** TASK **
Can you reproduce the passage about Alex Rodriguez's career and home-run outlook word for word, starting at "More than eight" and ending at "PECOTA, or no?"?

Alex Rodriguez now has his World Series ring. It has taken him fifteen seasons, three teams, 9,611 regular-season plate appearances, and more than a quarter-billion dollars in lifetime salary. It’s something no one can ever take away from him, and it should answer all possible questions about his career. He’s an obvious Hall of Famer — it stands to reason that voters will have made some semblance of peace with the PED issue by the time he’s eligible, in about fifteen years or so — and, if he can remain somewhat healthy for the rest of his career, he might go down as one of the ten best players in baseball history. So yeah, it has been a good week for that guy.
At the beginning of the season, the estimable Nate Silver took a look at A-Rod’s future (registration required) to see if he could break Barry Bonds’s home-run record. Silver forecast that, no, he would not. In fact, he guesstimated that A-Rod’s production would darned near fall off a cliff: He had him hitting 30 homers next year, 27 the year after, and all the way down to 4 in 2017, a season in which the Yankees will be paying him $20 million. (Not counting $6 million bonuses for each home-run milestone: 660, 714, 755, and beating Bonds’s record.)
More than eight months after Silver’s projection, it still seems pessimistic. Silver predicted A-Rod would hit 33 homers this year, which is three more than he actually hit. Of course, Silver’s projection was before A-Rod’s hip surgery caused him to miss the first month of the season. The projection accounts for injuries down the line, of course, but if A-Rod is healthy next year, as he is expected to be, it’s hard to imagine him not passing the 30 mark Silver set for him. (And if he’s seriously hitting four in 2017 with that $20 million salary, the Yankees will put that centaur down, gangland-style.) A-Rod is at 583 right now, and he needs 763 to pass Bonds. He has eight seasons left on his contract; he needs to average 22.5 homers a season to do it in the Bronx. You want to bet against that, PECOTA, or no?

(Items from a data source)
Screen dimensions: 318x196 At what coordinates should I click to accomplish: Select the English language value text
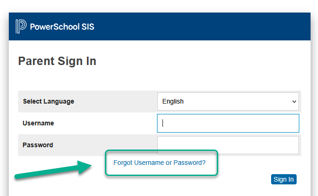[173, 101]
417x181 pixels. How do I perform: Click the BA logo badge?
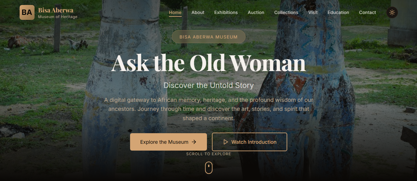point(27,12)
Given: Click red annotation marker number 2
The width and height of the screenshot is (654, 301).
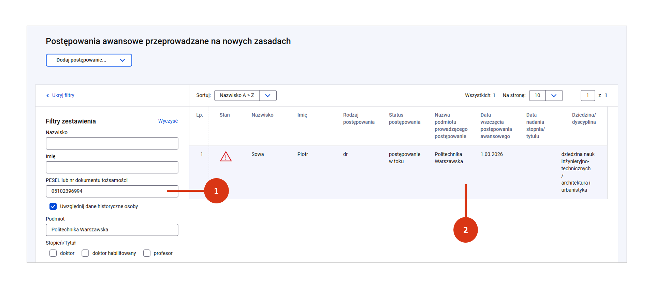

** EXPECTED ANSWER **
More than eight months after Silver’s projection, it still seems pessimistic. Silver predicted A-Rod would hit 33 homers this year, which is three more than he actually hit. Of course, Silver’s projection was before A-Rod’s hip surgery caused him to miss the first month of the season. The projection accounts for injuries down the line, of course, but if A-Rod is healthy next year, as he is expected to be, it’s hard to imagine him not passing the 30 mark Silver set for him. (And if he’s seriously hitting four in 2017 with that $20 million salary, the Yankees will put that centaur down, gangland-style.) A-Rod is at 583 right now, and he needs 763 to pass Bonds. He has eight seasons left on his contract; he needs to average 22.5 homers a season to do it in the Bronx. You want to bet against that, PECOTA, or no?